Le 29 juin dernier, le Pape écrivait dans une lettre envoyée « au peuple de Dieu pèlerin en Allemagne » : « Chaque fois qu’une communauté ecclésiale a cherché à sortir de ses problèmes toute seule, en se confiant seulement à ses propres forces, à ses propres méthodes et à sa propre intelligence, elle a fini par multiplier et alimenter les maux qu’elle voulait surmonter. » C’est en pleine connaissance de cause que François s’est permis d’énoncer un avertissement si grave, rappelant avec force le sensus ecclesiæ, parce que « le chemin entrepris ne doit pas finir isolé dans la particularité ». Le cardinal Reinhard Marx, président de la Conférence épiscopale allemande, a tenu à assurer le Pape et les autorités romaines, notamment le cardinal Marc Ouellet, de son sens ecclésial et de son souci de l’unité de toute l’Église. Il n’empêche que le malaise est bien réel.
Prier intensément pour l’Église
Sans doute s’explique-t-il d’abord par la crise subie à la suite de la révélation des scandales sexuels, qui a affecté le pays avec une particulière violence. Cette crise justifie-t-elle pour autant une remise en question des structures d’autorité, de la discipline des mœurs, avec la perspective de ruptures avec la Tradition ?

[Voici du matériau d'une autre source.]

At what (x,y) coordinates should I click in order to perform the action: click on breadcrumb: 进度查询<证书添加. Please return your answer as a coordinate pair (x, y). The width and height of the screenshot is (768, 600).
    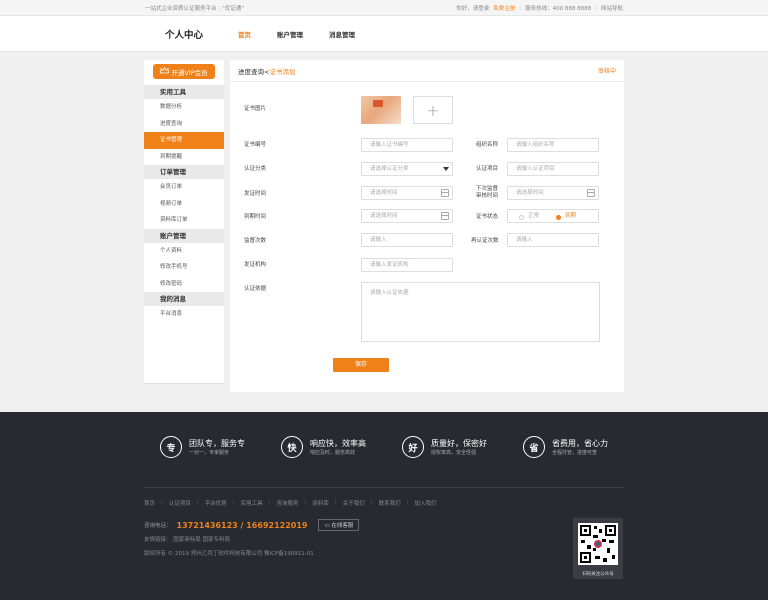
    Looking at the image, I should click on (266, 71).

On ne peut faire abstraction d’un glissement doctrinal qui a déjà affecté une certaine théologie, de la volonté même de s’émanciper de l’enseignement ecclésiologique de Vatican II, en vue d’une mutation pour un néo-christianisme. Celui-là même que dénonçait le Père de Lubac dans sa somme sur la postérité de Joachim de Flore, concernant l’affranchissement de la règle de la foi. On peut espérer que nos amis allemands échapperont aux tentations de la division et de la transgression. Au moment où un autre synode, celui pour l’Amazonie, suscite aussi des craintes, l’heure est venue pour l’ensemble des catholiques de prier intensément en faveur de l’intégrité de leur Église.